DevOps in a data science world
Many organisations have a new ambition to become a data-driven organisation. In essence, this means the organisation wants to make better business decisions based on insights provided by data . Data itself is not able to advise a business for better decision-making. Therefore these organisations introduce a new capability: Data & Analytics.
This blog elaborates on how adopting DevOps principles can enhance business value creation for the world of Data & Analytics.
Data & Analytics should be able to provide the business with insights so that they can make better business decisions. Or in the (near) future, Advanced Data & Analytics should optimize the business by taking its own decisions and automatically improving the business it supports.
Data & Analytics as a separate business domain
Organisations often make a distinction between business domains e.g. Sales, Marketing, Finance, etc. Each business domain requires its own IT systems for its operation. We see Data & Analytics initially introduced as a separate (business) domain, which requires its own IT systems to operate (e.g. a data & analytics platform). This Data & Analytics domain has the mission to provide insights over business domains and facilitate individual business domains with their ‘insights’ demand. In practice, many organisations struggle with the implementation of the ‘facilitate’ part. Often ‘facilitate’ means ‘implement and operate the insights’ for the various business and product teams.
One example to illustrate what often happens in practice: a data scientist from a business team creates an analytical model on their own laptop and everything works. Next, the data scientist asks an engineer in the Data & Analytics domain to ‘productionize’ the analytical model. The request here is not: ‘please facilitate me so that I can bring my analytical model to production and operate it for my business after that is done’. The request is more like this: ‘please implement an insights application that can run in production based on my “Proof of Concept analytical model”. And also please let me know if it fails’. This example has been recognized by the DevOps community as an issue. It is comparable with the ‘normal’ application development challenges where (Business,) IT Development and IT Operations are separated.
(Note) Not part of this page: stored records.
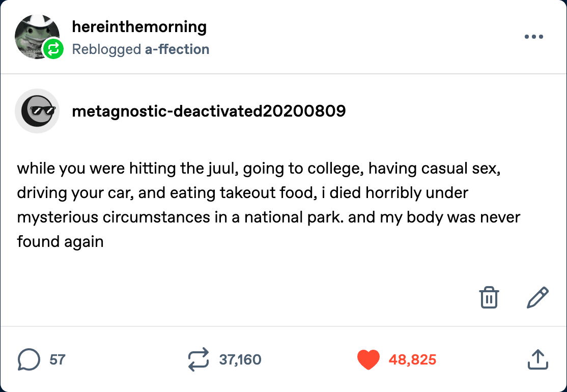The image size is (567, 392).
Task: Visit the hereinthemorning blog name link
Action: tap(139, 27)
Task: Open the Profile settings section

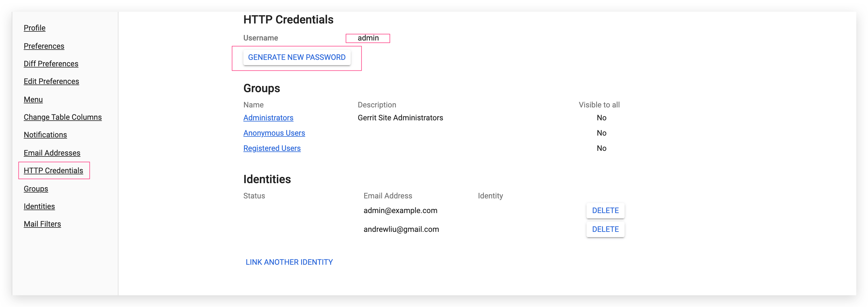Action: [34, 28]
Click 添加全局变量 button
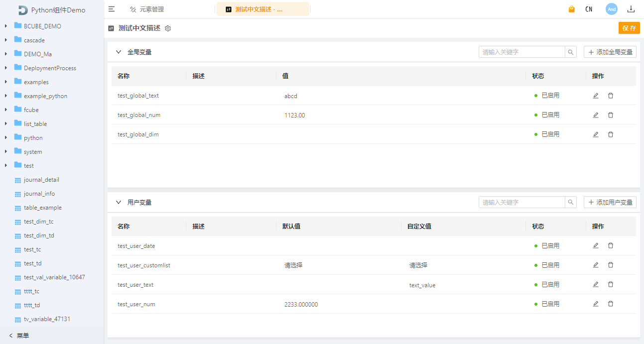Screen dimensions: 644x344 pyautogui.click(x=610, y=52)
Ideally, ‘facilitate individual business domains with their ‘insights’ demand’ means: individual business domains are capable to take ownership of creating and operating their own ‘data and insights’ needs. The Data & Analytics domain only needs to facilitate that they can do this by providing them the means suchs as a data platform, data governance policies, a development process for advanced analytics models, etc… Unfortunately, the ideal setup does not reflect reality at many organisations. Let’s first briefly explore the world of Data Science and better understand why DevOps can help.
The world of Data Science and Advanced Analytics
Data Science and Advanced Analytics encompasses a set of principles, problem definitions, algorithms, and processes for extracting non-obvious and useful patterns from large data sets . The focus of data science is on improving decision making through the analysis of data . This data analysis is captured in so-called (advanced) analytics models.
Typical use cases are:
- Clustering (or segmentation): extract patterns that help to identify groups of customers exhibiting similar behaviour and tastes;
- Anomaly (or outlier) detection: extract patterns that identify strange or abnormal events, such as fraudulent insurance claims;
- Association-rule mining: extract a pattern that identifies products that are frequently bought together;
- Prediction (including the subproblems of classification and regression): identify patterns that help us classify things, e.g. detect SPAM email.
Figure 1 shows the skills of a typical data scientist. In practise, the ‘Math & Statistics’ and the ‘Domains & Business Knowledge’ is good. However, the ‘Computer Science & IT’ skills are ok for the Machine Learning part, but the Software Development skills of a Data Scientist are focussed on the creation of the advanced analytics model. The software development skills for bringing an advanced analytics model to production are limited. It is too often assumed that the Data & Analytics domain completely covers this (as addressed in the introduction). And in particular, the more complex / process-heavy implementation of a release process at a large organisation is not part of the skill set of an average Data Scientist. So, this Data Scientist is not capable to fully implement and operate the model he/she developed.
What is DevOps?
There are many meanings associated with the term DevOps. We use the definition from the DevOps Agile Skills Association :
|DevOps is a CULTURAL and OPERATIONAL model that fosters COLLABORATION to ENABLE high-performance IT to ACHIEVE business goals.|
The DevOps community started with Patrick Debois . In essence, it aims to bring the (traditionally separated) worlds of development and operations together. In many large organisations application development and running applications are separated. In between a so-called ‘wall of confusion’ exists (see Figure 2).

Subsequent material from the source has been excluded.